“Really, Miss Higgins, I must request you not to raise any more false alarms like this. There is your water pitcher.”

She pointed to the chandelier where the pitcher had been hoisted on a piece of cord. A good many other girls had gathered about Minerva’s door, and a ripple of laughter swept along the hall.

“Edith, did you play that joke?” asked Margaret later.

“Judy was a party to it, and Katherine and several others,” answered Edith evasively. “We thought it high time to put an end to burglar alarms. Minerva Higgins has come to be a public nuisance.”

Margaret smiled. Her dignity would never allow her to enter into what she called “rowdy jokes.” However, it did not mar her enjoyment of the story about them afterward.

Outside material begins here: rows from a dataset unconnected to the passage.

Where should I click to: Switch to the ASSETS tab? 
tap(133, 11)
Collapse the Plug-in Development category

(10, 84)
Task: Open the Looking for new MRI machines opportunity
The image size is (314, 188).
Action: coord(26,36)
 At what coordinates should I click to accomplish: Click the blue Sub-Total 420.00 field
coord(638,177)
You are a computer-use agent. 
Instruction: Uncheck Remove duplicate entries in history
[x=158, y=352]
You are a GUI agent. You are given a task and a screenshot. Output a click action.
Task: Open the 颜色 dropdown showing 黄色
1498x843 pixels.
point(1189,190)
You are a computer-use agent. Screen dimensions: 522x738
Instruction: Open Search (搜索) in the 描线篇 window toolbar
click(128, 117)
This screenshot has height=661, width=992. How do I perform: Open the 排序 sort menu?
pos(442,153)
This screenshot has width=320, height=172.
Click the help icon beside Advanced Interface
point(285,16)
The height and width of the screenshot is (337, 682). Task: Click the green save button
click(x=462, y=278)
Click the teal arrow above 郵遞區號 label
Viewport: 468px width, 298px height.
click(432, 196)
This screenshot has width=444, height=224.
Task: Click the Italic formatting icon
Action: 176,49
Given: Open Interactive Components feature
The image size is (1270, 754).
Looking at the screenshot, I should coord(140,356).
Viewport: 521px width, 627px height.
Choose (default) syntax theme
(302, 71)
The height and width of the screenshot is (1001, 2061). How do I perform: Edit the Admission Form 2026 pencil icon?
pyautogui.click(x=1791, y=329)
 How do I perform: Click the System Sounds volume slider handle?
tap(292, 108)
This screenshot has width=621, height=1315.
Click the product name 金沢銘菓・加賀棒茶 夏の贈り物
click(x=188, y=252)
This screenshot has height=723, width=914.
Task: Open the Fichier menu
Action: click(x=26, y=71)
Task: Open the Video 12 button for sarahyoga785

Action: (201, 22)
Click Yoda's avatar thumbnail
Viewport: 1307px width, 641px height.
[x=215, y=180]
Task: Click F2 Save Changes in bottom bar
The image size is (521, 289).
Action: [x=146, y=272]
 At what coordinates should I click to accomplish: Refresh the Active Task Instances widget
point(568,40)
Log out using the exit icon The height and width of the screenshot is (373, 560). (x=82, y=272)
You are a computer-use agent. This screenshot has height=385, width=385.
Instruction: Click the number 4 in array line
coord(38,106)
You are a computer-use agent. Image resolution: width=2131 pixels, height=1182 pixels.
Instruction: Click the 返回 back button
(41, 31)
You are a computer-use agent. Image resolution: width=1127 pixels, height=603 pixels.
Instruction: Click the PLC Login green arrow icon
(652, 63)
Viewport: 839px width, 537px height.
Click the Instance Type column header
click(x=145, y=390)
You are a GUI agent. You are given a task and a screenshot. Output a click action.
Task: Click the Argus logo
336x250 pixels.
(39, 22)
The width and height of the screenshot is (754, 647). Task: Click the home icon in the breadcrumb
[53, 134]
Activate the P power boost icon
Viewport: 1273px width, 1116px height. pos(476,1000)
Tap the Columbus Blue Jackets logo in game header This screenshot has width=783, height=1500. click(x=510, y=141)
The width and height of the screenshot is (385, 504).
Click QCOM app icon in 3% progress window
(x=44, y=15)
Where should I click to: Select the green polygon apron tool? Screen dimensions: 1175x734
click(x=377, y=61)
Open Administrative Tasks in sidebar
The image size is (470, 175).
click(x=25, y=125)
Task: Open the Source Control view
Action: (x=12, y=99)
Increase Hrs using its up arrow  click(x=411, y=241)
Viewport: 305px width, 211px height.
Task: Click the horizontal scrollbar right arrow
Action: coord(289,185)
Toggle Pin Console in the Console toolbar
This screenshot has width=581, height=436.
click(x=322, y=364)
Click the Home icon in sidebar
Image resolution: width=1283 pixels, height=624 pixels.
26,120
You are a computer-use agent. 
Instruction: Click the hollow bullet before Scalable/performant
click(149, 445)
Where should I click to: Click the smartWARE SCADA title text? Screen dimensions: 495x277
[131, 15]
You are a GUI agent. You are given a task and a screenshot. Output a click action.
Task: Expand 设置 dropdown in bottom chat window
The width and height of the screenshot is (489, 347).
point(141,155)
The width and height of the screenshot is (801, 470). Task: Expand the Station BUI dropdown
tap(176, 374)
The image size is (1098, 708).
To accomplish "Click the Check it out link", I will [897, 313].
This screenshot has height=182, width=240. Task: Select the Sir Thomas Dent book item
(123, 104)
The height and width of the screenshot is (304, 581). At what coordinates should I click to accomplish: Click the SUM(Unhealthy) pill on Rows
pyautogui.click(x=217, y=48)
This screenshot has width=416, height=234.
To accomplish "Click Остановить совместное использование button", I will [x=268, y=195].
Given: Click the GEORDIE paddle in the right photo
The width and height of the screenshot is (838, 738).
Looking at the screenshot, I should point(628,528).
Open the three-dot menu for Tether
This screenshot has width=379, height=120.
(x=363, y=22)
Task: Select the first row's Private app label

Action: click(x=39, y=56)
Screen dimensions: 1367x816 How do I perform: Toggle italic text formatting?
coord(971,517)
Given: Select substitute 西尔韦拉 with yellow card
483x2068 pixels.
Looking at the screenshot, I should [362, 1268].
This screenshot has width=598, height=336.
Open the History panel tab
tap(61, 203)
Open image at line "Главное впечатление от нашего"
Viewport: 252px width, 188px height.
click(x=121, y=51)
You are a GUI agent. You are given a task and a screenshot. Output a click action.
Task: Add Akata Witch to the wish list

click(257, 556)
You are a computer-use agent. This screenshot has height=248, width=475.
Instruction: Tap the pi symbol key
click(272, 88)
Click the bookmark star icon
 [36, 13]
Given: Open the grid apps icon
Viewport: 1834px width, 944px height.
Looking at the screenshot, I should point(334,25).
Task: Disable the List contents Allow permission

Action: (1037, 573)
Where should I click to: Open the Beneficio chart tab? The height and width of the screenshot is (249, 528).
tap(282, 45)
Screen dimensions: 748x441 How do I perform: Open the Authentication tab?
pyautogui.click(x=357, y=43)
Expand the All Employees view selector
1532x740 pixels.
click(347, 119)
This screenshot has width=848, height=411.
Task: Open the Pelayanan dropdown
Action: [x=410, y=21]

But it was an angry, sullen Minerva who presented herself at the door of No. 5, Quadrangle, that evening at eight o’clock. She had left off her medals and she had not worn the indigo blue. Judy was relieved at this, but Molly and Nance considered it a bad sign.

The first half-hour of the reparation party dragged slowly.

“We’ve piped for Minerva and she will not dance; we’ve mourned for her and she will not mourn. It’s a hopeless case,” Judy remarked in an aside to Nance.

But Molly had formed a resolution and she was determined to carry it through.

“Behind that Chinese wall of vanity, Minerva has a little soul hidden somewhere and I’m going to reach it to-night if I have to blast with dynamite,” she thought.